*EXCERPTED DATA*:
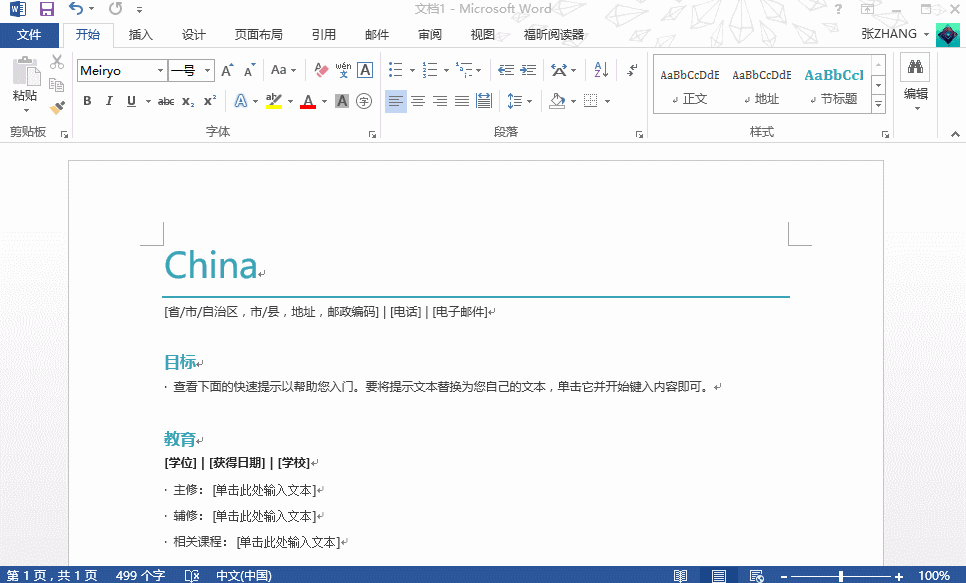
Task: Open the phonetic guide (wén) tool
Action: pyautogui.click(x=343, y=69)
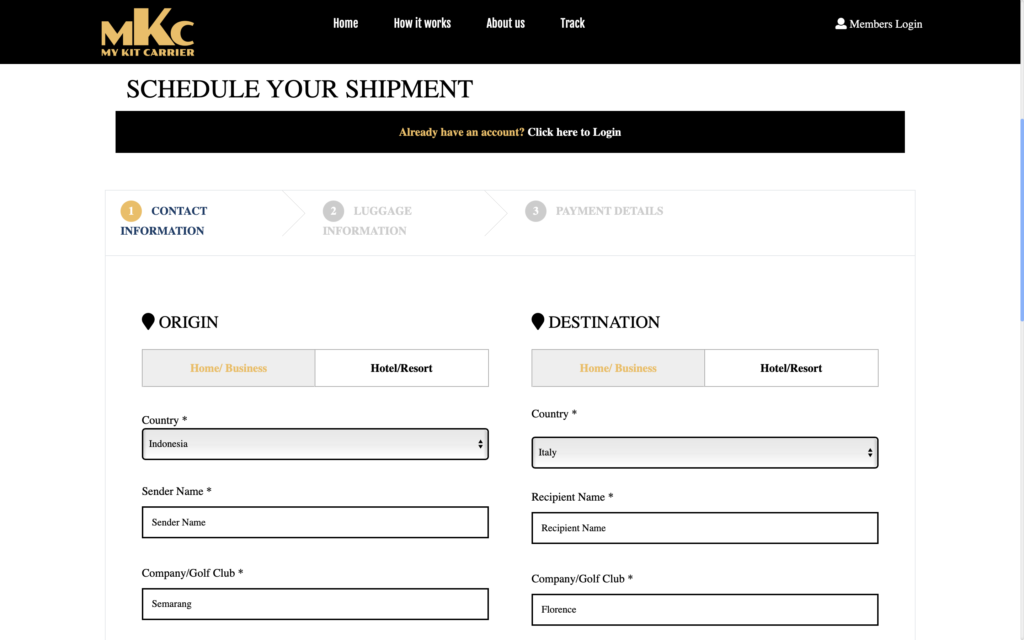Choose Home/Business for Destination
The height and width of the screenshot is (640, 1024).
coord(618,368)
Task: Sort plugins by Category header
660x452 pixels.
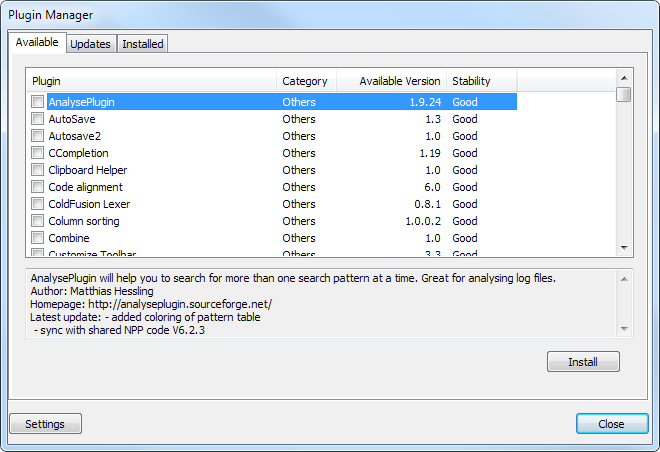Action: tap(305, 81)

*TASK INSTRUCTIONS*: Please return only the lines running from the line with "Task: Sort plugins by Category header" to the final line of the data, both included, exactly and without any pictures.

*REPLY*:
Task: Sort plugins by Category header
660x452 pixels.
Action: tap(305, 81)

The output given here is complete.